- **Extract provided**
───
BVMed Conference on Benefit Analysis: Will there Be a Studies Fund for Benefit Analysis?

The Joint Federal Committee (JFC) and the CDU/CSU parliamentary group endorse the establishment of a fund to finance studies to be conducted under the trial regulation of new methods using medical technologies. JFC chairman Dr. Rainer Hess and the CDU member of parliament Dietrich Monstadt expressed their support of the idea at a medtech conference on the benefit analysis of medical devices in Berlin in the end of May. Monstadt mentioned a sum of 36 million Euros (0.02 percent of healthcare spending) now under consideration. This measure aspires to primarily promote the participation of smaller companies in the trial regulations.

JFC chairman Hess said that the code of procedure on the new trial regulation will presumably be decided at the July meeting. BVMed Managing Director and member of the Board Joachim M. Schmitt advocated an appropriate benefit analysis with differentiated procedures for medical devices according to risk class and degree of modification. Monstadt added that the AMNOG methods for drugs were not transferable to medical devices. The two kinds of products are simply too different to be treated alike.

The health economist Prof. Dr. Graf von der Schulenburg believes that the change ushers in a „new era“ for the medtech industry. According to him, this topic will engage companies intensively from now on, and also cost them money. Dr. Dietrich Bühler of the National Associations of SHI limited the range of application for the trial regulation, arguing that it only concerns medtech innovations that represent a new strategy with a new aim of treatment, and not new medical technologies in general. It remains controversial what point in time would be best for conducting a medtech benefit analysis. Von der Schulenburg argued that an analysis could not take place in the beginning due to the „learning curve of the users“.

In opposition to this stance, health insurance fund representative Bühler endorsed conducting the benefit analysis „already before marketing“ since then „reimbursement would work“. Prof. Dr. Moritz Wente from Aesculap and Isabel Henkel from Johnson & Johnson pointed out that medtech companies would need clear options and security before undertaking to pursue innovations. Methodological problems and other open questions would have to be solved first.

With the Law on the Stabilization and Structural Reform of the Statutory Health Insurance in effect since 2012, the legislators have provided the JFC with the possibility of a trial regulation for new examination and treatment methods using medical technologies. The topic of „benefit analysis“ will therefore play a larger role for medtech companies in the future, and should be taken into consideration right from the start.
───
- **Study material**
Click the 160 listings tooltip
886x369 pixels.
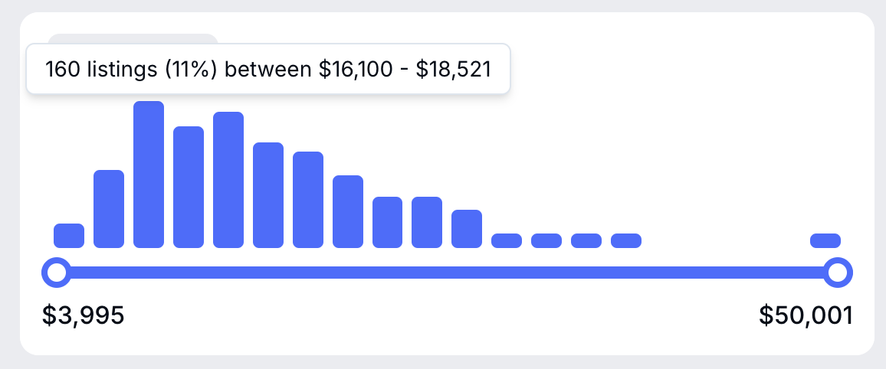coord(268,69)
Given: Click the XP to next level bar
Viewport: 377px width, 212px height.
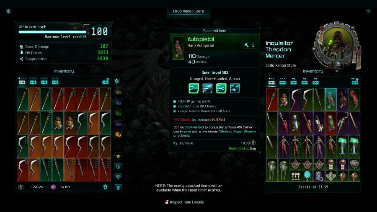Looking at the screenshot, I should 52,32.
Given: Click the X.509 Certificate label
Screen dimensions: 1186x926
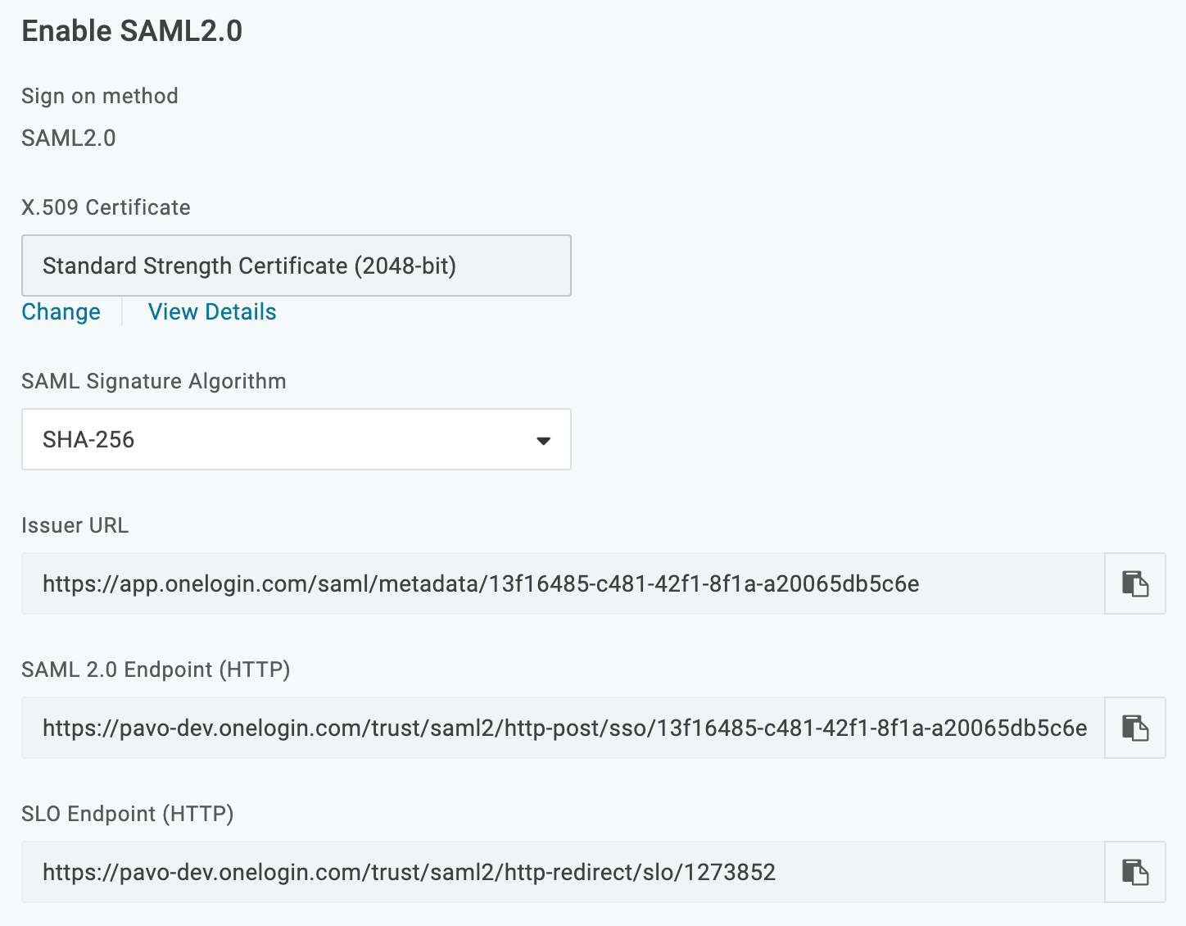Looking at the screenshot, I should click(x=106, y=207).
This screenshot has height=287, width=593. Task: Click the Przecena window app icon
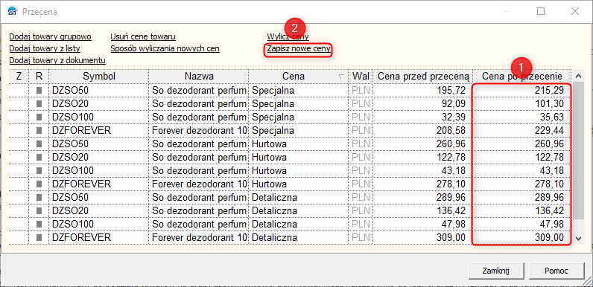pyautogui.click(x=13, y=12)
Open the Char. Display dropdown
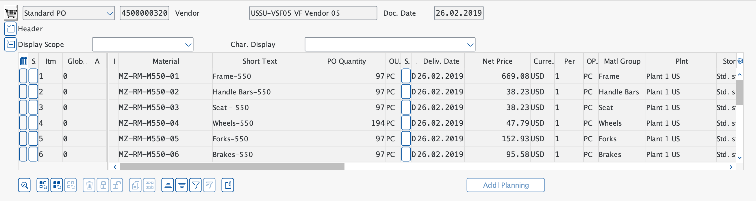 click(470, 45)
───
- **Exercise**
Summarize the conference report above the data in two sentences.

- **Solution below**
At a medtech conference in Berlin at the end of May, JFC chairman Dr. Rainer Hess and CDU member of parliament Dietrich Monstadt backed a fund, with 36 million Euros under consideration, to finance studies under the trial regulation of new methods using medical technologies, chiefly to promote the participation of smaller companies. Speakers called for differentiated benefit analysis procedures for medical devices, since the AMNOG methods for drugs were not transferable, but the best timing remained controversial, with von der Schulenburg holding that analysis could not take place in the beginning and Bühler favoring it before marketing.